What would happen if a president talked to world leaders in the same explosive patter Donald Trump perfected on the campaign trail?
You can get a clue from the off-the-cuff phone talks the president-elect has been holding with foreign leaders since winning the election. These freewheeling calls have veered from insulting to astonishing and raised questions about U.S. policy shifts that Trump seems not to have intended.
Case in point: Trump holds a phone schmooze with the Taiwanese president, apparently unaware that it could cause a crisis with China. Beijing may view the call as a break in a 37-year-old U.S. policy of not recognizing Taiwan, which China regards as a renegade province. This is the most sensitive issue in U.S.-Chinese relations, yet Trump is heedless.
It makes one wonder when someone (and who?) will tell Trump his words and tweets are being taken seriously by foreign leaders - even if not by him.
Think for a moment of the suggestion Trump made by phone to British Prime Minister Theresa May. "If you travel to the U.S. you should let me know," he carelessly told the leader of America's closest ally two days after the election. Then Trump went on to hold (in his words) "a very productive meeting" on Nov. 12 at Trump Towers with Nigel Farage, the Brit who led the destructive British campaign to exit the European Union. May opposed Brexit, but as if to compound his insult, Trump openly suggested she appoint Farage as ambassador to Washington, a suggestion London quickly rebuffed.

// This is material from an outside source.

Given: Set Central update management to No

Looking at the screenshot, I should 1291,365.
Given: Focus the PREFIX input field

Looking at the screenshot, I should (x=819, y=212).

Did Trump deliberately intend to insult May? Does he want to promote the breakup of the European Union, which is what Farage and Vladimir Putin are seeking? Or was Trump just indulging in chitchat, oblivious to the foreign-policy impact of his words?
Either way, Trump's careless words have led to counterproductive confusion about what he really means.
Even more startling than his insult to May was the conversation Trump held with Pakistani Prime Minister Nawaz Sharif, who called to congratulate him on his victory.
Keep in mind that the United States has deep and dangerous disputes with Pakistan. Despite billions in U.S. aid over many years, the Pakistani military and ISI intelligence service are still supporting the Afghan Taliban along with the Haqqani network. Both groups are currently battling Afghan forces being trained by U.S. advisers.
Trump himself tweeted in 2012 that "Pakistan is not our friend." Yet in his chat with the Pakistani leader, the president-elect waxes effusive, calling Sharif a "terrific guy" who is "doing amazing work" in a "fantastic country of fantastic people." Then Trump says he is "ready and willing to play any role you want me to play to address and find solutions to the outstanding problems. I will personally do it." (There were so many "terrifics" and "amazings" in reports of the conversation that at first I thought it was a parody from the satirical paper the Onion.)
But wait. How do we know what Trump said? We know because Sharif was so delighted with the call that he breached protocol and had the Pakistani Information Ministry release its own readout, which hasn't been denied by the Trump transition office.
No wonder Afghan and Indian officials are wondering whether Trump is contemplating a new policy of embracing their country. As for the Pakistanis, the initial response, as I was told by the former Pakistani ambassador to Washington, Husain Haqqani, was "We can carry on as usual, this guy has praised us, he likes us.
"You have to carefully calibrate your message to Pakistan," adds Haqqani. "This was not calibrated."
Which raises the question of who, if anyone, will calibrate Trump's verbiage once he takes the presidential oath.
In principle, the gravitas of the office should have an effect, as should the intelligence and foreign-policy briefings needed to bring an inexperienced president-elect up to snuff. But so far, the president has rebuffed State Department and most intelligence briefings. He clearly prefers to keep schmoozing as if he were still running a business or a TV show.
So far Trump's advisers haven't reined him in - and there is little sign they are willing - and his foreign-policy team is still being assembled. But his closest national security adviser, retired Lt. Gen. Michael Flynn, is also a hotheaded personality with a penchant for explosive rhetoric. In my several conversations with people who have worked with Flynn, they concur that he's unlikely to put a brake on his boss.
As for Trump's pick for secretary of defense, retired Gen. James Mattis, if confirmed, will have his hands full with his own job and be in no position to muzzle his boss on rhetoric that might adversely affect U.S. interests. And anyway, Trump has said he knows more than the generals.
Yet Trump's loose tongue is no joke. Careless talk with Putin - which would no doubt leak - could convince the Russian leader that he can conduct further aggression in the Mideast and Europe. Careless talk with Taiwan's leader could cause a blowup with China before Trump even decides to start a trade war with Beijing. Etc., etc.
On the other hand, a constant barrage of loose talk may convince foreign friends and foes that Trump is a reality showman whom they do not need to take seriously - not a president who means what he says.